:: Pixel coordinate grounding data ::
====
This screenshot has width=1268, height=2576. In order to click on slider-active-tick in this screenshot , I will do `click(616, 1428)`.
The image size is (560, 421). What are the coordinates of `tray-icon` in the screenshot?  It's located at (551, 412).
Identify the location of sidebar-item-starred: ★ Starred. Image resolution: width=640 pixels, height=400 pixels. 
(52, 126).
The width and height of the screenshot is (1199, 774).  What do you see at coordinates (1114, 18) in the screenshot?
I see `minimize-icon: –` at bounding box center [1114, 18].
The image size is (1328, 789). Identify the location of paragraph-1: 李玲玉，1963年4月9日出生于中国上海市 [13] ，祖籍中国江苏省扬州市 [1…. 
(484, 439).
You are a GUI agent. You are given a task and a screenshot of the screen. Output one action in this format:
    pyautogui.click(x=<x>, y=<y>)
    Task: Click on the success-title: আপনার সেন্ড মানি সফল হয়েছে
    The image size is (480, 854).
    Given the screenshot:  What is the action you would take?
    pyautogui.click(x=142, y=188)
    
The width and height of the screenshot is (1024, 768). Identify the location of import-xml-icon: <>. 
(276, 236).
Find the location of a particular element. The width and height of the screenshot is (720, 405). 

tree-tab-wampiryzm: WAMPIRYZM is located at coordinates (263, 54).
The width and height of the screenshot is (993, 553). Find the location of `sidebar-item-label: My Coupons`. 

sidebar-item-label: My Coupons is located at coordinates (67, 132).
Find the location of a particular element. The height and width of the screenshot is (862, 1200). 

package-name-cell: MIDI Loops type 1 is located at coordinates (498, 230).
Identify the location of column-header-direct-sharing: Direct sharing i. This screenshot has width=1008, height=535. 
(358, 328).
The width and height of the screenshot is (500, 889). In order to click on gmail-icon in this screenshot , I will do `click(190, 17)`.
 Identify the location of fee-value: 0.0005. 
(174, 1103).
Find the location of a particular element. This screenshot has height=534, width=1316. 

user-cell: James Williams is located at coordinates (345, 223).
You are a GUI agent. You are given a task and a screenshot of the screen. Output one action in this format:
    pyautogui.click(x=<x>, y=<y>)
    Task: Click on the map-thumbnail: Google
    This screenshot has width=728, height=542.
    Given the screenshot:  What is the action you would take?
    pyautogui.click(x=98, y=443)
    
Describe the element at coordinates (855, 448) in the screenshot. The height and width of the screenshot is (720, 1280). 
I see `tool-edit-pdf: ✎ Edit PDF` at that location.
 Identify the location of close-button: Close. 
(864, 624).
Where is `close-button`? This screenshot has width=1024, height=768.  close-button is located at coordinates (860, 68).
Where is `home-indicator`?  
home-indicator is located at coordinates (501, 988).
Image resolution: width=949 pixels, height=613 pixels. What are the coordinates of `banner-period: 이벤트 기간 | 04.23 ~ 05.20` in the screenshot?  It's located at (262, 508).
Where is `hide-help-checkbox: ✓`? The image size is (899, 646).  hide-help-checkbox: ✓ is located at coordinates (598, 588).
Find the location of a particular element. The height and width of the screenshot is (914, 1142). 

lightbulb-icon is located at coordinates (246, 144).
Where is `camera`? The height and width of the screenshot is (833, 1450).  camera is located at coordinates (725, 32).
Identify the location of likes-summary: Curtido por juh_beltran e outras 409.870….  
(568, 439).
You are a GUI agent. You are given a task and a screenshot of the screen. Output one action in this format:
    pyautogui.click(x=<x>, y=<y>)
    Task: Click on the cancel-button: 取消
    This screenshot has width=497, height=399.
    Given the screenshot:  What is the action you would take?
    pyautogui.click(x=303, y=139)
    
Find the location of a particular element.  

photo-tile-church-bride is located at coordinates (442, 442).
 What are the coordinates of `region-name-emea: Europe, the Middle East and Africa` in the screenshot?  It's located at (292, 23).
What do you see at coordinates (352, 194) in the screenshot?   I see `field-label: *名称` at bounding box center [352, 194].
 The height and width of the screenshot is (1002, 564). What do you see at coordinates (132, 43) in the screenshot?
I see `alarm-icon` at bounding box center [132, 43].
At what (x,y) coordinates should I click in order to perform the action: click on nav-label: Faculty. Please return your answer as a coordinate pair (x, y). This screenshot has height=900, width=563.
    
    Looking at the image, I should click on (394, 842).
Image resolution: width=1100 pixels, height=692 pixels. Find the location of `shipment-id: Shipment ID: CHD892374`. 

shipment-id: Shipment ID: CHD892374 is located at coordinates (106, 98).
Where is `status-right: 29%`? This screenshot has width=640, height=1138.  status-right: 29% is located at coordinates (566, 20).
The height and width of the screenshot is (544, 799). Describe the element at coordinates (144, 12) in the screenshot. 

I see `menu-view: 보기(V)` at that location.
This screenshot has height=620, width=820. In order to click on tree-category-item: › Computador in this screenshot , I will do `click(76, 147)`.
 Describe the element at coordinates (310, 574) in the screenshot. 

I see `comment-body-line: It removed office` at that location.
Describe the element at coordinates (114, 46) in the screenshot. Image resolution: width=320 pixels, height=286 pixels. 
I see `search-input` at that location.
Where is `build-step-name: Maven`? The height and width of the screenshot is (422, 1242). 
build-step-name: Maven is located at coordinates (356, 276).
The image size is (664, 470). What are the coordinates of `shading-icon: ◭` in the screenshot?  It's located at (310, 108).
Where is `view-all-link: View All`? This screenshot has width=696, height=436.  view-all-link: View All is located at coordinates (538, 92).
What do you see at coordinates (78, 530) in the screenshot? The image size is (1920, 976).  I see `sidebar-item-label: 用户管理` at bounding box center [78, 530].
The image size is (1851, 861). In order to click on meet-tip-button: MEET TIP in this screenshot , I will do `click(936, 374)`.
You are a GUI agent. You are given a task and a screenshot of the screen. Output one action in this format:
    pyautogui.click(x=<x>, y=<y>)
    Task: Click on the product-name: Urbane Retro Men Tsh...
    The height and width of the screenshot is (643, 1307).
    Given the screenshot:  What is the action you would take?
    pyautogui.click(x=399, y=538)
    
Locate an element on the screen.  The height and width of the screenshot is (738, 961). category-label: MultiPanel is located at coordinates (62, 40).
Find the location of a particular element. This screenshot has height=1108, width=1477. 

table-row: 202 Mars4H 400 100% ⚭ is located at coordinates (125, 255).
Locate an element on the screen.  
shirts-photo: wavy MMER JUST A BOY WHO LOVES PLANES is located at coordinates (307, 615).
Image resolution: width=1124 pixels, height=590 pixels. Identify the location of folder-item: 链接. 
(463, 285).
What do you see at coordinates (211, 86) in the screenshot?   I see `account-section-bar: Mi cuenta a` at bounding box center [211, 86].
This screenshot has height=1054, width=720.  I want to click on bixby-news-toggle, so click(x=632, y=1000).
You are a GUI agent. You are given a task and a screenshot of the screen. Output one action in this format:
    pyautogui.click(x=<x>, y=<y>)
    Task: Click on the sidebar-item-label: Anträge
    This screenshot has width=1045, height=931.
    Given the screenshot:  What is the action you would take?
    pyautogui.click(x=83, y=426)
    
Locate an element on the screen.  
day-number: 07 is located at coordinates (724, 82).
====
:: The problem ::
Print all of the items above again, line for line, changing nothing.

:: Response box ::
This screenshot has width=1268, height=2576. In order to click on slider-active-tick in this screenshot , I will do `click(616, 1428)`.
The image size is (560, 421). What are the coordinates of `tray-icon` in the screenshot?  It's located at (551, 412).
Identify the location of sidebar-item-starred: ★ Starred. Image resolution: width=640 pixels, height=400 pixels. 
(52, 126).
The width and height of the screenshot is (1199, 774).  What do you see at coordinates (1114, 18) in the screenshot?
I see `minimize-icon: –` at bounding box center [1114, 18].
The image size is (1328, 789). Identify the location of paragraph-1: 李玲玉，1963年4月9日出生于中国上海市 [13] ，祖籍中国江苏省扬州市 [1…. 
(484, 439).
You are a GUI agent. You are given a task and a screenshot of the screen. Output one action in this format:
    pyautogui.click(x=<x>, y=<y>)
    Task: Click on the success-title: আপনার সেন্ড মানি সফল হয়েছে
    The image size is (480, 854).
    Given the screenshot:  What is the action you would take?
    pyautogui.click(x=142, y=188)
    
The width and height of the screenshot is (1024, 768). Identify the location of import-xml-icon: <>. 
(276, 236).
Find the location of a particular element. The width and height of the screenshot is (720, 405). 

tree-tab-wampiryzm: WAMPIRYZM is located at coordinates (263, 54).
The width and height of the screenshot is (993, 553). Find the location of `sidebar-item-label: My Coupons`. 

sidebar-item-label: My Coupons is located at coordinates (67, 132).
Find the location of a particular element. The height and width of the screenshot is (862, 1200). 

package-name-cell: MIDI Loops type 1 is located at coordinates (498, 230).
Identify the location of column-header-direct-sharing: Direct sharing i. This screenshot has width=1008, height=535. 
(358, 328).
The width and height of the screenshot is (500, 889). In order to click on gmail-icon in this screenshot , I will do `click(190, 17)`.
 Identify the location of fee-value: 0.0005. 
(174, 1103).
Find the location of a particular element. This screenshot has height=534, width=1316. 

user-cell: James Williams is located at coordinates (345, 223).
You are a GUI agent. You are given a task and a screenshot of the screen. Output one action in this format:
    pyautogui.click(x=<x>, y=<y>)
    Task: Click on the map-thumbnail: Google
    This screenshot has width=728, height=542.
    Given the screenshot:  What is the action you would take?
    pyautogui.click(x=98, y=443)
    
Describe the element at coordinates (855, 448) in the screenshot. The height and width of the screenshot is (720, 1280). 
I see `tool-edit-pdf: ✎ Edit PDF` at that location.
 Identify the location of close-button: Close. 
(864, 624).
Where is `close-button`? This screenshot has width=1024, height=768.  close-button is located at coordinates (860, 68).
Where is `home-indicator`?  
home-indicator is located at coordinates (501, 988).
Image resolution: width=949 pixels, height=613 pixels. What are the coordinates of `banner-period: 이벤트 기간 | 04.23 ~ 05.20` in the screenshot?  It's located at (262, 508).
Where is `hide-help-checkbox: ✓`? The image size is (899, 646).  hide-help-checkbox: ✓ is located at coordinates (598, 588).
Find the location of a particular element. The height and width of the screenshot is (914, 1142). 

lightbulb-icon is located at coordinates (246, 144).
Where is `camera`? The height and width of the screenshot is (833, 1450).  camera is located at coordinates (725, 32).
Identify the location of likes-summary: Curtido por juh_beltran e outras 409.870….  
(568, 439).
You are a GUI agent. You are given a task and a screenshot of the screen. Output one action in this format:
    pyautogui.click(x=<x>, y=<y>)
    Task: Click on the cancel-button: 取消
    This screenshot has width=497, height=399.
    Given the screenshot:  What is the action you would take?
    pyautogui.click(x=303, y=139)
    
Find the location of a particular element.  

photo-tile-church-bride is located at coordinates (442, 442).
 What are the coordinates of `region-name-emea: Europe, the Middle East and Africa` in the screenshot?  It's located at (292, 23).
What do you see at coordinates (352, 194) in the screenshot?   I see `field-label: *名称` at bounding box center [352, 194].
 The height and width of the screenshot is (1002, 564). What do you see at coordinates (132, 43) in the screenshot?
I see `alarm-icon` at bounding box center [132, 43].
At what (x,y) coordinates should I click in order to perform the action: click on nav-label: Faculty. Please return your answer as a coordinate pair (x, y). This screenshot has height=900, width=563.
    
    Looking at the image, I should click on (394, 842).
Image resolution: width=1100 pixels, height=692 pixels. Find the location of `shipment-id: Shipment ID: CHD892374`. 

shipment-id: Shipment ID: CHD892374 is located at coordinates (106, 98).
Where is `status-right: 29%`? This screenshot has width=640, height=1138.  status-right: 29% is located at coordinates (566, 20).
The height and width of the screenshot is (544, 799). Describe the element at coordinates (144, 12) in the screenshot. 

I see `menu-view: 보기(V)` at that location.
This screenshot has height=620, width=820. In order to click on tree-category-item: › Computador in this screenshot , I will do `click(76, 147)`.
 Describe the element at coordinates (310, 574) in the screenshot. 

I see `comment-body-line: It removed office` at that location.
Describe the element at coordinates (114, 46) in the screenshot. Image resolution: width=320 pixels, height=286 pixels. 
I see `search-input` at that location.
Where is `build-step-name: Maven`? The height and width of the screenshot is (422, 1242). 
build-step-name: Maven is located at coordinates (356, 276).
The image size is (664, 470). What are the coordinates of `shading-icon: ◭` in the screenshot?  It's located at (310, 108).
Where is `view-all-link: View All`? This screenshot has width=696, height=436.  view-all-link: View All is located at coordinates (538, 92).
What do you see at coordinates (78, 530) in the screenshot? The image size is (1920, 976).  I see `sidebar-item-label: 用户管理` at bounding box center [78, 530].
The image size is (1851, 861). In order to click on meet-tip-button: MEET TIP in this screenshot , I will do `click(936, 374)`.
You are a GUI agent. You are given a task and a screenshot of the screen. Output one action in this format:
    pyautogui.click(x=<x>, y=<y>)
    Task: Click on the product-name: Urbane Retro Men Tsh...
    The height and width of the screenshot is (643, 1307).
    Given the screenshot:  What is the action you would take?
    pyautogui.click(x=399, y=538)
    
Locate an element on the screen.  The height and width of the screenshot is (738, 961). category-label: MultiPanel is located at coordinates (62, 40).
Find the location of a particular element. This screenshot has height=1108, width=1477. 

table-row: 202 Mars4H 400 100% ⚭ is located at coordinates (125, 255).
Locate an element on the screen.  
shirts-photo: wavy MMER JUST A BOY WHO LOVES PLANES is located at coordinates (307, 615).
Image resolution: width=1124 pixels, height=590 pixels. Identify the location of folder-item: 链接. 
(463, 285).
What do you see at coordinates (211, 86) in the screenshot?   I see `account-section-bar: Mi cuenta a` at bounding box center [211, 86].
This screenshot has height=1054, width=720.  I want to click on bixby-news-toggle, so click(x=632, y=1000).
You are a GUI agent. You are given a task and a screenshot of the screen. Output one action in this format:
    pyautogui.click(x=<x>, y=<y>)
    Task: Click on the sidebar-item-label: Anträge
    This screenshot has width=1045, height=931.
    Given the screenshot:  What is the action you would take?
    pyautogui.click(x=83, y=426)
    
Locate an element on the screen.  
day-number: 07 is located at coordinates (724, 82).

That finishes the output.